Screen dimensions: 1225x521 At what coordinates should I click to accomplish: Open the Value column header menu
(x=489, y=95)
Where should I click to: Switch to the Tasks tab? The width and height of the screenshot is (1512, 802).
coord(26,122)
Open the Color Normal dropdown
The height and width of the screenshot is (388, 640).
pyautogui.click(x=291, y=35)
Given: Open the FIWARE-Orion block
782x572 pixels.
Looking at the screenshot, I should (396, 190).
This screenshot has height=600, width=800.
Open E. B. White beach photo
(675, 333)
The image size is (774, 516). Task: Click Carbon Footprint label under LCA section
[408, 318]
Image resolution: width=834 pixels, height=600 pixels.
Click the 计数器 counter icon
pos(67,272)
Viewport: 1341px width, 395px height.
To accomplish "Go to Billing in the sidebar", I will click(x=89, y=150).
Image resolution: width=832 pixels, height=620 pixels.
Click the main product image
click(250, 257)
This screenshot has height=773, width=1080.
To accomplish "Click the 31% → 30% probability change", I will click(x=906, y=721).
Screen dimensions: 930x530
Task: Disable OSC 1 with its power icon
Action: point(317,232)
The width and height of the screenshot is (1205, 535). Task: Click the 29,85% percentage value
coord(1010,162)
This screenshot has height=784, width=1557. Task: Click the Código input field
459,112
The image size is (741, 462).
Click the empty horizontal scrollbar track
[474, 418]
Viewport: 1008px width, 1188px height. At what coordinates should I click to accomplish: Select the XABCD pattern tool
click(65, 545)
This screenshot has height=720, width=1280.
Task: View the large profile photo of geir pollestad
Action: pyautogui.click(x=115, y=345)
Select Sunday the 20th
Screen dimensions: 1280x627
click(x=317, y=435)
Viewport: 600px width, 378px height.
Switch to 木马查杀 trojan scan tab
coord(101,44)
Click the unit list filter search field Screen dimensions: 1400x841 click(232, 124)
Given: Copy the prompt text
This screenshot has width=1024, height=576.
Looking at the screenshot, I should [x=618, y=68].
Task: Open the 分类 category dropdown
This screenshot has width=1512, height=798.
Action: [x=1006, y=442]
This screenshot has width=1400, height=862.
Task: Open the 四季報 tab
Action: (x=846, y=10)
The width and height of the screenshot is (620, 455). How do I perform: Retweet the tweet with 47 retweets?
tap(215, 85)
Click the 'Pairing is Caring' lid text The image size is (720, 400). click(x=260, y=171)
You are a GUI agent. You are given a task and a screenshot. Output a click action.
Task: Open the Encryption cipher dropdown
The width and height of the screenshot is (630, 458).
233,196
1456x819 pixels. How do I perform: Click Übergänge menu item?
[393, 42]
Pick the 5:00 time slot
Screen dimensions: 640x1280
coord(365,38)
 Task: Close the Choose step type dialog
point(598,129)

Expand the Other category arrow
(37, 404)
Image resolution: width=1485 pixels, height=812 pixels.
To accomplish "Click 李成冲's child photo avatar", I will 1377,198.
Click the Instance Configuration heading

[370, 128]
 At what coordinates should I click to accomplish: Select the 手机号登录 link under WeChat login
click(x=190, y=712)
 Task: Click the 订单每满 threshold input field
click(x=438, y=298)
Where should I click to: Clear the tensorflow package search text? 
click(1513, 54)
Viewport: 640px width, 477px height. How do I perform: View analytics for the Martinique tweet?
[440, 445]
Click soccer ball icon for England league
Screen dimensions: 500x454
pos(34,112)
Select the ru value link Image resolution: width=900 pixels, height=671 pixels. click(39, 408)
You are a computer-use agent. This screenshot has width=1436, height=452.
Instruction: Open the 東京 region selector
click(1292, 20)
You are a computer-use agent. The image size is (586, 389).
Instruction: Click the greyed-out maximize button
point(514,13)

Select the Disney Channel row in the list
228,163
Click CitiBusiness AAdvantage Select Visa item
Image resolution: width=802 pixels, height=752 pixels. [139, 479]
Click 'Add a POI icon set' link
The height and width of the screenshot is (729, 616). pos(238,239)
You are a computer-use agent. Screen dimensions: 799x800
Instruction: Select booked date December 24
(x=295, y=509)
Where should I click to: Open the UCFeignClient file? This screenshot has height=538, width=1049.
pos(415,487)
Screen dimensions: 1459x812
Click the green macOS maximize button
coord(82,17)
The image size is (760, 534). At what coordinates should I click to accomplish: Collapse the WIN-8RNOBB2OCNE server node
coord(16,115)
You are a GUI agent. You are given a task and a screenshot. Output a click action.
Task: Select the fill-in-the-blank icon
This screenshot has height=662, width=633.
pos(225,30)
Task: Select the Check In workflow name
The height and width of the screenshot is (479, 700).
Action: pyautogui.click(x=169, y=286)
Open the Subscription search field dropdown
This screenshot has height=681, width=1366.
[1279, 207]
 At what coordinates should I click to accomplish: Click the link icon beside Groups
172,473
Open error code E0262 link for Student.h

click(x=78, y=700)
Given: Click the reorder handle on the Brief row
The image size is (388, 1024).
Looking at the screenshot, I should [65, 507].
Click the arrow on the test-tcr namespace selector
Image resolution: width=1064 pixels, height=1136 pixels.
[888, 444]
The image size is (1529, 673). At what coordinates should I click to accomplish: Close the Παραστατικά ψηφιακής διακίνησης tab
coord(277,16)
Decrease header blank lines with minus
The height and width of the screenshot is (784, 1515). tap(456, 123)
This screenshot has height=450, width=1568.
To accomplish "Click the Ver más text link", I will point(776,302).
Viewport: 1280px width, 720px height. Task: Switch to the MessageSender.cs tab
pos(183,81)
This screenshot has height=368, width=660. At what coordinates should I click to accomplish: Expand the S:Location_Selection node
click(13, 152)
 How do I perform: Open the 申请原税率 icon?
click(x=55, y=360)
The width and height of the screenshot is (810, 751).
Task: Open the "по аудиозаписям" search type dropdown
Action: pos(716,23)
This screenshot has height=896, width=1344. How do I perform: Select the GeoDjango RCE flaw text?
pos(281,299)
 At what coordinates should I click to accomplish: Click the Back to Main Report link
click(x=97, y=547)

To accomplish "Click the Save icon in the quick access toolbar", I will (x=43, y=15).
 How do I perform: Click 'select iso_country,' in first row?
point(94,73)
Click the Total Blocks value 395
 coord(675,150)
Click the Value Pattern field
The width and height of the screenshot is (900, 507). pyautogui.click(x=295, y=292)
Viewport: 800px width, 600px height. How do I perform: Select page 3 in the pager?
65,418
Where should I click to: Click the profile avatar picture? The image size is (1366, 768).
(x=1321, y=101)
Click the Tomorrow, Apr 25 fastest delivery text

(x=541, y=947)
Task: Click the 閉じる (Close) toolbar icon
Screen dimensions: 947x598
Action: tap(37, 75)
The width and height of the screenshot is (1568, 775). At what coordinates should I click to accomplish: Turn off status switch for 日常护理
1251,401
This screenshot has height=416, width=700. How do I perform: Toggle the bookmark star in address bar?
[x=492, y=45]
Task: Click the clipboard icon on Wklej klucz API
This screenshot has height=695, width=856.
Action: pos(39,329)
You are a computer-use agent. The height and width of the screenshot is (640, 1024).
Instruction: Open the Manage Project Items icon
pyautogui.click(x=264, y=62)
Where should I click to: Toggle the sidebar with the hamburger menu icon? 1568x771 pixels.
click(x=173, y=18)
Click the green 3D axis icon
- - - - -
* What is needed: When you copy the material, keep every line exactly as it stands.

* Result for this exercise:
Screen dimensions: 1225x521 At what coordinates should I click to accomplish: Open the Value column header menu
(x=489, y=95)
Where should I click to: Switch to the Tasks tab? The width and height of the screenshot is (1512, 802).
coord(26,122)
Open the Color Normal dropdown
The height and width of the screenshot is (388, 640).
pyautogui.click(x=291, y=35)
Given: Open the FIWARE-Orion block
782x572 pixels.
Looking at the screenshot, I should (396, 190).
This screenshot has height=600, width=800.
Open E. B. White beach photo
(675, 333)
The image size is (774, 516). Task: Click Carbon Footprint label under LCA section
[408, 318]
Image resolution: width=834 pixels, height=600 pixels.
Click the 计数器 counter icon
pos(67,272)
Viewport: 1341px width, 395px height.
To accomplish "Go to Billing in the sidebar", I will click(x=89, y=150).
Image resolution: width=832 pixels, height=620 pixels.
Click the main product image
click(250, 257)
This screenshot has height=773, width=1080.
To accomplish "Click the 31% → 30% probability change", I will click(x=906, y=721).
Screen dimensions: 930x530
Task: Disable OSC 1 with its power icon
Action: point(317,232)
The width and height of the screenshot is (1205, 535). Task: Click the 29,85% percentage value
coord(1010,162)
This screenshot has height=784, width=1557. Task: Click the Código input field
459,112
The image size is (741, 462).
Click the empty horizontal scrollbar track
[474, 418]
Viewport: 1008px width, 1188px height. At what coordinates should I click to accomplish: Select the XABCD pattern tool
click(65, 545)
This screenshot has height=720, width=1280.
Task: View the large profile photo of geir pollestad
Action: pyautogui.click(x=115, y=345)
Select Sunday the 20th
Screen dimensions: 1280x627
click(x=317, y=435)
Viewport: 600px width, 378px height.
Switch to 木马查杀 trojan scan tab
coord(101,44)
Click the unit list filter search field Screen dimensions: 1400x841 click(232, 124)
Given: Copy the prompt text
This screenshot has width=1024, height=576.
Looking at the screenshot, I should [x=618, y=68].
Task: Open the 分类 category dropdown
This screenshot has width=1512, height=798.
Action: [x=1006, y=442]
This screenshot has width=1400, height=862.
Task: Open the 四季報 tab
Action: (x=846, y=10)
The width and height of the screenshot is (620, 455). How do I perform: Retweet the tweet with 47 retweets?
tap(215, 85)
Click the 'Pairing is Caring' lid text The image size is (720, 400). click(x=260, y=171)
You are a GUI agent. You are given a task and a screenshot. Output a click action.
Task: Open the Encryption cipher dropdown
The width and height of the screenshot is (630, 458).
233,196
1456x819 pixels. How do I perform: Click Übergänge menu item?
[393, 42]
Pick the 5:00 time slot
Screen dimensions: 640x1280
coord(365,38)
 Task: Close the Choose step type dialog
point(598,129)

Expand the Other category arrow
(37, 404)
Image resolution: width=1485 pixels, height=812 pixels.
To accomplish "Click 李成冲's child photo avatar", I will 1377,198.
Click the Instance Configuration heading

[370, 128]
 At what coordinates should I click to accomplish: Select the 手机号登录 link under WeChat login
click(x=190, y=712)
 Task: Click the 订单每满 threshold input field
click(x=438, y=298)
Where should I click to: Clear the tensorflow package search text? 
click(1513, 54)
Viewport: 640px width, 477px height. How do I perform: View analytics for the Martinique tweet?
[440, 445]
Click soccer ball icon for England league
Screen dimensions: 500x454
pos(34,112)
Select the ru value link Image resolution: width=900 pixels, height=671 pixels. click(39, 408)
You are a computer-use agent. This screenshot has width=1436, height=452.
Instruction: Open the 東京 region selector
click(1292, 20)
You are a computer-use agent. The image size is (586, 389).
Instruction: Click the greyed-out maximize button
point(514,13)

Select the Disney Channel row in the list
228,163
Click CitiBusiness AAdvantage Select Visa item
Image resolution: width=802 pixels, height=752 pixels. [139, 479]
Click 'Add a POI icon set' link
The height and width of the screenshot is (729, 616). pos(238,239)
You are a computer-use agent. Screen dimensions: 799x800
Instruction: Select booked date December 24
(x=295, y=509)
Where should I click to: Open the UCFeignClient file? This screenshot has height=538, width=1049.
pos(415,487)
Screen dimensions: 1459x812
Click the green macOS maximize button
coord(82,17)
The image size is (760, 534). At what coordinates should I click to accomplish: Collapse the WIN-8RNOBB2OCNE server node
coord(16,115)
You are a GUI agent. You are given a task and a screenshot. Output a click action.
Task: Select the fill-in-the-blank icon
This screenshot has height=662, width=633.
pos(225,30)
Task: Select the Check In workflow name
The height and width of the screenshot is (479, 700).
Action: pyautogui.click(x=169, y=286)
Open the Subscription search field dropdown
This screenshot has height=681, width=1366.
[1279, 207]
 At what coordinates should I click to accomplish: Click the link icon beside Groups
172,473
Open error code E0262 link for Student.h

click(x=78, y=700)
Given: Click the reorder handle on the Brief row
The image size is (388, 1024).
Looking at the screenshot, I should [65, 507].
Click the arrow on the test-tcr namespace selector
Image resolution: width=1064 pixels, height=1136 pixels.
[888, 444]
The image size is (1529, 673). At what coordinates should I click to accomplish: Close the Παραστατικά ψηφιακής διακίνησης tab
coord(277,16)
Decrease header blank lines with minus
The height and width of the screenshot is (784, 1515). tap(456, 123)
This screenshot has height=450, width=1568.
To accomplish "Click the Ver más text link", I will point(776,302).
Viewport: 1280px width, 720px height. Task: Switch to the MessageSender.cs tab
pos(183,81)
This screenshot has height=368, width=660. At what coordinates should I click to accomplish: Expand the S:Location_Selection node
click(13, 152)
 How do I perform: Open the 申请原税率 icon?
click(x=55, y=360)
The width and height of the screenshot is (810, 751).
Task: Open the "по аудиозаписям" search type dropdown
Action: pos(716,23)
This screenshot has height=896, width=1344. How do I perform: Select the GeoDjango RCE flaw text?
pos(281,299)
 At what coordinates should I click to accomplish: Click the Back to Main Report link
click(x=97, y=547)

To accomplish "Click the Save icon in the quick access toolbar", I will (x=43, y=15).
 How do I perform: Click 'select iso_country,' in first row?
point(94,73)
Click the Total Blocks value 395
 coord(675,150)
Click the Value Pattern field
The width and height of the screenshot is (900, 507). pyautogui.click(x=295, y=292)
Viewport: 800px width, 600px height. How do I perform: Select page 3 in the pager?
65,418
Where should I click to: Click the profile avatar picture? The image size is (1366, 768).
(x=1321, y=101)
Click the Tomorrow, Apr 25 fastest delivery text

(x=541, y=947)
Task: Click the 閉じる (Close) toolbar icon
Screen dimensions: 947x598
Action: tap(37, 75)
The width and height of the screenshot is (1568, 775). At what coordinates should I click to accomplish: Turn off status switch for 日常护理
1251,401
This screenshot has height=416, width=700. How do I perform: Toggle the bookmark star in address bar?
[x=492, y=45]
Task: Click the clipboard icon on Wklej klucz API
This screenshot has height=695, width=856.
Action: pos(39,329)
You are a computer-use agent. The height and width of the screenshot is (640, 1024).
Instruction: Open the Manage Project Items icon
pyautogui.click(x=264, y=62)
Where should I click to: Toggle the sidebar with the hamburger menu icon? 1568x771 pixels.
click(x=173, y=18)
Click the green 3D axis icon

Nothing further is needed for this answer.